TASK TO COMPLETE
Copy the items below word for word, from the start of the items through the line that contains "写真・maa (118, 316)", with both ends included. Leave the pictures out of your copy.

Location records for screen elements:
________________________________________

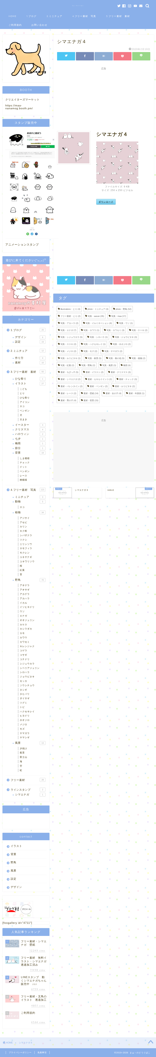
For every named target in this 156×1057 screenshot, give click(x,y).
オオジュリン (27, 620)
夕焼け (23, 748)
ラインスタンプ (27, 789)
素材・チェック (128, 379)
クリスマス (29, 429)
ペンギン (25, 410)
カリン (23, 526)
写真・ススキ (68, 344)
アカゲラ (25, 594)
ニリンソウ (26, 544)
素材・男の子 (68, 400)
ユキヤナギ (26, 557)
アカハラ (25, 598)
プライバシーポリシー (20, 1052)
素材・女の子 (113, 393)
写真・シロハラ (99, 337)
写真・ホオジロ (122, 344)
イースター (29, 424)
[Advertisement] (103, 98)
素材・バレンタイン (71, 386)
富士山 (23, 757)
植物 (29, 512)
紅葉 (22, 570)
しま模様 (25, 458)
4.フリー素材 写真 (84, 16)
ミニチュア (29, 497)
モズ (22, 729)
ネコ (22, 406)
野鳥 (29, 579)
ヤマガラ (25, 733)
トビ (22, 707)
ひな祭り (29, 378)
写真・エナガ (68, 330)
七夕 (29, 438)
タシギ (23, 689)
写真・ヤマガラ (113, 351)
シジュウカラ (27, 663)
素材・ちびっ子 (69, 372)
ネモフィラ (26, 548)
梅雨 (127, 365)
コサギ (23, 655)
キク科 (23, 531)
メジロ (23, 724)
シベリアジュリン (30, 668)
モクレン (25, 552)
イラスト (29, 383)
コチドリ (25, 659)
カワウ (23, 637)
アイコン (25, 402)
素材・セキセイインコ (100, 379)
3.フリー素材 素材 (118, 16)
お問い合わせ (39, 24)
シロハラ (25, 672)
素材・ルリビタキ (125, 386)
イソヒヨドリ (27, 607)
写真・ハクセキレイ (95, 344)
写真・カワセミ (115, 330)
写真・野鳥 (88, 365)
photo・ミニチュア (98, 309)
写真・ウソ (126, 323)
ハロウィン (29, 434)
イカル (23, 603)
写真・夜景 (94, 358)
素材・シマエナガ (70, 379)
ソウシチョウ (27, 685)
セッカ (23, 681)
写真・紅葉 (67, 365)
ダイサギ (25, 698)
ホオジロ (25, 720)
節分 (29, 448)
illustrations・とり (70, 309)
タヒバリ (25, 694)
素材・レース (68, 393)
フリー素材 (27, 780)
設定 (29, 341)
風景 (29, 742)
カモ (22, 633)
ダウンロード (106, 201)
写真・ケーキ (139, 330)
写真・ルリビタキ (70, 358)
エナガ (23, 615)
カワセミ (25, 642)
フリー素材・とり (70, 316)
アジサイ (25, 518)
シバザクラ (26, 535)
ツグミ (23, 702)
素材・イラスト (94, 372)
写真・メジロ (68, 351)
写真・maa (118, 316)
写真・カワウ (91, 330)
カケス (23, 624)
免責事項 (42, 1052)
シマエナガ (29, 794)
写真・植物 (138, 358)
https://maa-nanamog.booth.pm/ (19, 107)
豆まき (23, 419)
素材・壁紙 (91, 393)
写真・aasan (96, 316)
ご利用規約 (15, 24)
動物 (29, 501)
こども (23, 389)
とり (22, 393)
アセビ (23, 522)
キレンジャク (27, 646)
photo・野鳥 (123, 309)
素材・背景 (91, 400)
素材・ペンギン (99, 386)
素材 (29, 362)
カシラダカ (26, 628)
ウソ (22, 611)
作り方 (29, 358)
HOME (13, 16)
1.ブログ (32, 16)
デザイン (29, 337)
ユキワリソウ (27, 561)
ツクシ (23, 539)
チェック (25, 462)
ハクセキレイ (27, 711)
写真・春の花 (116, 358)
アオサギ (25, 589)
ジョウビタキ (27, 676)
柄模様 (23, 480)
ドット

________________________________________

EXERCISE RESULT
For every named target in this 156×1057 screenshot, give click(x,y).
オオジュリン (27, 620)
夕焼け (23, 748)
ラインスタンプ (27, 789)
素材・チェック (128, 379)
クリスマス (29, 429)
ペンギン (25, 410)
カリン (23, 526)
写真・ススキ (68, 344)
アカゲラ (25, 594)
ニリンソウ (26, 544)
素材・男の子 (68, 400)
ユキヤナギ (26, 557)
アカハラ (25, 598)
プライバシーポリシー (20, 1052)
素材・女の子 (113, 393)
写真・シロハラ (99, 337)
写真・ホオジロ (122, 344)
イースター (29, 424)
[Advertisement] (103, 98)
素材・バレンタイン (71, 386)
富士山 (23, 757)
植物 (29, 512)
紅葉 (22, 570)
しま模様 (25, 458)
4.フリー素材 写真 (84, 16)
ミニチュア (29, 497)
モズ (22, 729)
ネコ (22, 406)
野鳥 (29, 579)
ヤマガラ (25, 733)
トビ (22, 707)
ひな祭り (29, 378)
写真・エナガ (68, 330)
七夕 (29, 438)
タシギ (23, 689)
写真・ヤマガラ (113, 351)
シジュウカラ (27, 663)
素材・ちびっ子 (69, 372)
ネモフィラ (26, 548)
梅雨 (127, 365)
コサギ (23, 655)
キク科 (23, 531)
メジロ (23, 724)
シベリアジュリン (30, 668)
モクレン (25, 552)
イラスト (29, 383)
コチドリ (25, 659)
カワウ (23, 637)
アイコン (25, 402)
素材・セキセイインコ (100, 379)
3.フリー素材 素材 (118, 16)
お問い合わせ (39, 24)
シロハラ (25, 672)
素材・ルリビタキ (125, 386)
イソヒヨドリ (27, 607)
写真・ハクセキレイ (95, 344)
写真・カワセミ (115, 330)
写真・野鳥 (88, 365)
photo・ミニチュア (98, 309)
写真・ウソ (126, 323)
ハロウィン (29, 434)
イカル (23, 603)
写真・夜景 (94, 358)
素材・シマエナガ (70, 379)
ソウシチョウ (27, 685)
セッカ (23, 681)
写真・紅葉 (67, 365)
ダイサギ (25, 698)
ホオジロ (25, 720)
節分 (29, 448)
illustrations・とり (70, 309)
タヒバリ (25, 694)
素材・レース (68, 393)
フリー素材 (27, 780)
設定 (29, 341)
風景 (29, 742)
カモ (22, 633)
ダウンロード (106, 201)
写真・ケーキ (139, 330)
写真・ルリビタキ (70, 358)
エナガ (23, 615)
カワセミ (25, 642)
フリー素材・とり (70, 316)
アジサイ (25, 518)
シバザクラ (26, 535)
ツグミ (23, 702)
素材・イラスト (94, 372)
写真・メジロ (68, 351)
写真・maa (118, 316)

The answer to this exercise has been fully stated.